Wenn das Gesetz Entscheidungsgründe verlangt (§. 284 Ziff. 4. §. 259 C.P.O.), so geschieht dies, teils um eine gewisse Garantie dafür zu schaffen, daß das Urteil ein Werk reiflicher Erwägung sei und alles, was die Parteien vorgebracht, gewürdigt werde, teils auch deshalb, weil nur aus den Entscheidungsgründen entnommen werden kann, ob und inwieweit die Entscheidung auf tatsächlichen oder rechtlichen Erwägungen beruhe, also der Revision zugänglich sei oder nicht.
Nach diesen Zwecken des Gesetzes ist klar, daß die Gründe über alle, nach Maßgabe des Parteivorbringens sich darbietenden Streitpunkte sich verbreiten müssen und zwar der Art, daß kein Zweifel bleibt, ob eine tatsächliche Feststellung vorliege oder die Entscheidung auf Rechtsgründen beruhe. Es ist dies insbesondere auch für Auslegung der Bestimmung in § 513 Ziff. 7 C.P.O. von Bedeutung, welche es als Revisionsfall bezeichnet: "wenn die Entscheidung nicht mit Gründen versehen ist." Mit diesen Worten will das Gesetz nicht etwa bloß Fälle bezeichnen, wo über die durch Klage oder Widerklage geltend gemachten Ansprüche (§. 293 C.P.O.) ganz oder teilweise ohne Angabe von Gründen erkannt ist; vielmehr ist sein Sinn ein weiterer und begreift namentlich auch Fälle, wo selbständige Angriffs- und Verteidigungsmittel (Klagebehauptungen, Einreden, Repliken etc.) unberücksichtigt bleiben, ohne daß erkennbar wäre, ob dies absichtlich oder aus Versehen geschehen, und welche thatsächliche oder rechtliche Gründe den Richter dazu veranlaßten.

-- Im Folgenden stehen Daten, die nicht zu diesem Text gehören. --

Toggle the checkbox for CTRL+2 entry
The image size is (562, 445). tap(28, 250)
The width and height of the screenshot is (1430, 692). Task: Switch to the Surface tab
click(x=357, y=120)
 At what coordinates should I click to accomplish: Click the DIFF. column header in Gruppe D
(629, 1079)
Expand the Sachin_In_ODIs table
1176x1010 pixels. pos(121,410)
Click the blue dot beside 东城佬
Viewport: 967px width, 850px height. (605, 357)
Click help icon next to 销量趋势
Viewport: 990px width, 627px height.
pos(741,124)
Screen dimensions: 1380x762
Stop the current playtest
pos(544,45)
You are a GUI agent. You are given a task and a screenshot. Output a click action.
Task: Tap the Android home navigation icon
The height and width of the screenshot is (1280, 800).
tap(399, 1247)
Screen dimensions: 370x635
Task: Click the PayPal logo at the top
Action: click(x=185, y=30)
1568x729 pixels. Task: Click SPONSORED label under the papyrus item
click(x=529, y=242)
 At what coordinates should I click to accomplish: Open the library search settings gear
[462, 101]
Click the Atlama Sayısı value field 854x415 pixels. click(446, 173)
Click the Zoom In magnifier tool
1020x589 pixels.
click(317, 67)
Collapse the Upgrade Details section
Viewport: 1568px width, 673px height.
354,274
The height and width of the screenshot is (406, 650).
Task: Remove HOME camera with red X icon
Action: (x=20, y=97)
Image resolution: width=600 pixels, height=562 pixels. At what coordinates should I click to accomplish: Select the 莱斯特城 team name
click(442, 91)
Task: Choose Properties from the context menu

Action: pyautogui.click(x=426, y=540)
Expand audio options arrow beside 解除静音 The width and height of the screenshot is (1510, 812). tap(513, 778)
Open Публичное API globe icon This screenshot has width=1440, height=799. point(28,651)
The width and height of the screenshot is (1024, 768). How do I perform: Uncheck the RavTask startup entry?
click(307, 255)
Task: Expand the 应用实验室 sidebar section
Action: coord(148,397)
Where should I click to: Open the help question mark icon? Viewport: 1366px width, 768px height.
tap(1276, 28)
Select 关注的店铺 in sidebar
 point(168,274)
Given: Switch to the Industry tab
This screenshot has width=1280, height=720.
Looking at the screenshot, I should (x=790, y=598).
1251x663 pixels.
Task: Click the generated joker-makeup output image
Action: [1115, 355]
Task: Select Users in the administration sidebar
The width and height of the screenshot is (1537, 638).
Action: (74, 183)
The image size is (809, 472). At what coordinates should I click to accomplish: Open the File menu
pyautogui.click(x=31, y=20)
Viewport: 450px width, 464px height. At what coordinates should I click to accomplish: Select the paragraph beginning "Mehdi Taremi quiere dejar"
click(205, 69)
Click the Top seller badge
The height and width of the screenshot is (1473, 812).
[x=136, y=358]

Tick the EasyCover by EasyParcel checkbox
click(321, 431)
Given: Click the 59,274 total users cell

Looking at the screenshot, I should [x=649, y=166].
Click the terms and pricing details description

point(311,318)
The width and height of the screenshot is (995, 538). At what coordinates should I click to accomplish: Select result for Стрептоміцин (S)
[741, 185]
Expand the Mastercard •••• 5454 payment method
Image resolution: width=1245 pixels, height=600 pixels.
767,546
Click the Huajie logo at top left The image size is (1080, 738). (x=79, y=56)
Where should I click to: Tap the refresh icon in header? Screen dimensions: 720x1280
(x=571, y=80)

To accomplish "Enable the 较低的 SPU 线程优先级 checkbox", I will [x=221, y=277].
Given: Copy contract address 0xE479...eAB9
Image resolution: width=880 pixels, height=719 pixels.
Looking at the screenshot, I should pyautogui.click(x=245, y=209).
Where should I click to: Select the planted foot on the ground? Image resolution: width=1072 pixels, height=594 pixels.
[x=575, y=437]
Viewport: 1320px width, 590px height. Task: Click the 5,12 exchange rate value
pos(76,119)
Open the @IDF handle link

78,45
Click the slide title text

Es mag in dieser Beziehung nicht unerwähnt bleiben, daß die bayerische Prozeßordnung, aus deren Art. 388 Ziff. 4 besagte Worte (nach den Motiven) entlehnt sind, diese Fassung absichtlich wählte, um hiermit den vorbezeichneten Sinn auszudrücken.
Allerdings ist andererseits anzuerkennen, daß auf die bloße Form ein entscheidender Wert nicht zu legen ist, daß es vielmehr genügt, wenn aus der Gesamtheit der gegebenen Gründe sich mit Sicherheit folgern läßt, daß und warum der Richter einem Vorbringen bezeichneter Art Beachtung versagt habe; allein ein Fall letzterer Art liegt nicht vor, insbesondere ist kein Anlaß gegeben, anzunehmen, der Berufungsrichter habe sich der bezüglichen Begründung des ersten Richters anschließen wollen."